A three-judge panel of the 5th Circuit unanimously turned down the Navy’s request, keeping the injunction in force.

“Defendants now seek a partial stay pending appeal insofar as the injunction precludes them from considering Plaintiffs’ vaccination statuses ‘in making deployment, assignment and other operational decisions,’” the 5th Circuit wrote. “The Navy has granted hundreds of medical exemptions from vaccination requirements, allowing those service members to seek medical waivers and become deployable. But it has not accommodated any religious objection to any vaccine in seven years, preventing those seeking such accommodations from even being considered for medical waivers.
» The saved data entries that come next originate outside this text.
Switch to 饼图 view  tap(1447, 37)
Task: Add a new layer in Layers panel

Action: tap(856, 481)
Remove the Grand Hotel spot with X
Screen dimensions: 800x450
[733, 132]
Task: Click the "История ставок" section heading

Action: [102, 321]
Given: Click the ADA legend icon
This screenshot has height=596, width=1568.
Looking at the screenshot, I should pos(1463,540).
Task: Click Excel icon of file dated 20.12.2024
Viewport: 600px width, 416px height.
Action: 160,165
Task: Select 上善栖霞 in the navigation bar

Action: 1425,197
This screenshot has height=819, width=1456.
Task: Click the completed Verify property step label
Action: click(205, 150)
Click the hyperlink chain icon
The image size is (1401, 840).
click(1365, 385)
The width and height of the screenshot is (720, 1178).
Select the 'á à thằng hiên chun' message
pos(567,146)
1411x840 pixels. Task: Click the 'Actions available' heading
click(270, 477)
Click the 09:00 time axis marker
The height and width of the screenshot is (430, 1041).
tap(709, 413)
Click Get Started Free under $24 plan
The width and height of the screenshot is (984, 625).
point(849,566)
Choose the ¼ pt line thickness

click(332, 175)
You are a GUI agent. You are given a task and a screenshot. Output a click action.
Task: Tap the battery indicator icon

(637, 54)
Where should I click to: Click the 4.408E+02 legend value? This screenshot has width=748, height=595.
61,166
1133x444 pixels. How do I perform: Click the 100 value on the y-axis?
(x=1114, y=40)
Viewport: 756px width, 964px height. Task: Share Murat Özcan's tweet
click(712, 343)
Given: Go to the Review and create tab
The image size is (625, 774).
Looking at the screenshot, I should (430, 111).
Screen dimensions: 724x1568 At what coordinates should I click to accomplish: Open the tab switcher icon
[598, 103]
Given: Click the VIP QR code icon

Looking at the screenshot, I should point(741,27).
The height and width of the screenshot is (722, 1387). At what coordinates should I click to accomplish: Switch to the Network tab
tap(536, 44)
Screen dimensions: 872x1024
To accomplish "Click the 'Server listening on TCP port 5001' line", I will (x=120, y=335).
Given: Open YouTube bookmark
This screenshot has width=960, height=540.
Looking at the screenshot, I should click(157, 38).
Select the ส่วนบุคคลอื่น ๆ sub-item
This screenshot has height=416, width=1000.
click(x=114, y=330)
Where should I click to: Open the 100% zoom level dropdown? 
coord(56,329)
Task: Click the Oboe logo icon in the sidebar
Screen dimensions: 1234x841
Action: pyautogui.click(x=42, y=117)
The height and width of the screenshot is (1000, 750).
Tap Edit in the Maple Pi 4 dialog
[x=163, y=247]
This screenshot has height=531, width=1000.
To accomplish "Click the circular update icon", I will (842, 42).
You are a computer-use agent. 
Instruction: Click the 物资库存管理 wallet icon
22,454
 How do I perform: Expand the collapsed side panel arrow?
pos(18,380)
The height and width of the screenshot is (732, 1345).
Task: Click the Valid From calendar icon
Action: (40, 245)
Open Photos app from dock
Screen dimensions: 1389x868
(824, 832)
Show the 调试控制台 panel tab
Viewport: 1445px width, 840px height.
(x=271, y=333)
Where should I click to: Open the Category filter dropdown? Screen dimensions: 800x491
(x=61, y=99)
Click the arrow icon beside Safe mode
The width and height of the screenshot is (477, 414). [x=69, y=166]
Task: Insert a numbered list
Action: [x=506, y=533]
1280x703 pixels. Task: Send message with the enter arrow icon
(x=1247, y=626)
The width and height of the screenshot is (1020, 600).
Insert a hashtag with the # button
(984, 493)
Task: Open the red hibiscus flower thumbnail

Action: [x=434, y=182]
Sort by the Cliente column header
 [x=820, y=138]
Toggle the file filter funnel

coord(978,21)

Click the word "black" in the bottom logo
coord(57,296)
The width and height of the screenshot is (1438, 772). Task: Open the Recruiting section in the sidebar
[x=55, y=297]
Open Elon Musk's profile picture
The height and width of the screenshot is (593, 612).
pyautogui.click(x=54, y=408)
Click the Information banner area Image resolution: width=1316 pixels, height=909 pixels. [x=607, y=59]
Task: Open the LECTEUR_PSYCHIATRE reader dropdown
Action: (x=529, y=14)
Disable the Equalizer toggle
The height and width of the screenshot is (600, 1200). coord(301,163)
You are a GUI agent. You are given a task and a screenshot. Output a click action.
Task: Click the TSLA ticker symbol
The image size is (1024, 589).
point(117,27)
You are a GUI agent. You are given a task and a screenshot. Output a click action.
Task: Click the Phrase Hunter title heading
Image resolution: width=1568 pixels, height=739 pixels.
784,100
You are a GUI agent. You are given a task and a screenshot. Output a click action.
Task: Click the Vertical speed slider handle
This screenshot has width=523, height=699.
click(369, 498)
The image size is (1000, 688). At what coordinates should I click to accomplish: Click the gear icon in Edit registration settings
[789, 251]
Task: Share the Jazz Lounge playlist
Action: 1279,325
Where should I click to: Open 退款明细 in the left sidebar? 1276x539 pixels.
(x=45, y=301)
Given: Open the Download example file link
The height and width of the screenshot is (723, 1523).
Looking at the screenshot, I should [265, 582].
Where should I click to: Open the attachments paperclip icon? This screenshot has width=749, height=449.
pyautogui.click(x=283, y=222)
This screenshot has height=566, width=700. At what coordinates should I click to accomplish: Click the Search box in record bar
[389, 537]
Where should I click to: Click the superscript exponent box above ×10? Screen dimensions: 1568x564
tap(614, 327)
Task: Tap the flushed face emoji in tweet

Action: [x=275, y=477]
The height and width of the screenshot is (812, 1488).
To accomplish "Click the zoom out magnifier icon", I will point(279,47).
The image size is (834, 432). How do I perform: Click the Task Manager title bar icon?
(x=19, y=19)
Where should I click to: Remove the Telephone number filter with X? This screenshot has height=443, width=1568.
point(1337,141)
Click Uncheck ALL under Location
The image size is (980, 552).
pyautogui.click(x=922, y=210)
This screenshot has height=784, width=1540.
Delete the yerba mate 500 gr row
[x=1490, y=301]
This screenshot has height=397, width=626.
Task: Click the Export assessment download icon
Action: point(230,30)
We DENY Defendants’ motion.”

The Navy’s conspicuously negative treatment of religious accommodation requests suggested to both the lower court and the 5th Circuit that religious hostility was at play.

“But evidence, recited previously and not meaningfully challenged here, suggests that the Navy has effectively stacked the deck against even those exemptions supported by Plaintiffs’ immediate commanding officers and military chaplains,” the 5th Circuit said.

The Navy servicemembers in the lawsuit are represented by attorneys with First Liberty Institute, who applauded the 5th Circuit ruling in a press release.

“Events around the world remind us daily that there are those who seek to harm America. Our military should be welcoming service members, not forcing them out because of their religious beliefs,” said Mike Berry, Director of Military Affairs for First Liberty. “The purge of religious servicemembers is not just devastating to morale, but it harms America’s national security. It’s time for our military to honor its constitutional obligations and grant religious accommodations for service members with sincere religious objections to the vaccine. We’re grateful the Fifth Circuit denied the Navy’s motion.”

In a similar case from Ohio, Michael Poffenbarger, an unvaccinated second lieutenant in the Air Force reserves assigned to Wright-Patterson Air Force Base, sued to keep from being discharged after his request for a religious exemption was rejected. A federal district court issued a preliminary injunction preventing his superiors from taking punitive action against him as his case proceeds in the courts.

In an opinion dated February 28, Judge Thomas M. Rose highlighted the poor treatment of religious exemption requests by the Air Force.

“[A]t the time when Poffenbarger filed this case and asked for preliminary injunctive relief (and for a few weeks thereafter), the Air Force had not approved a single religious exemption request to the COVID-19 vaccine mandate – temporary or otherwise,” the judge wrote, noting there had been “thousands of requests.”

The importance of both of these decisions, and of injunctions granted in similar cases, is that the military is not above the Constitution or RFRA in terms of protecting the religious freedoms of our nation’s servicemembers. Hopefully, our military branches will quickly learn the lessons of these rulings and stop discriminating against our men and women in uniform because of their religious faith.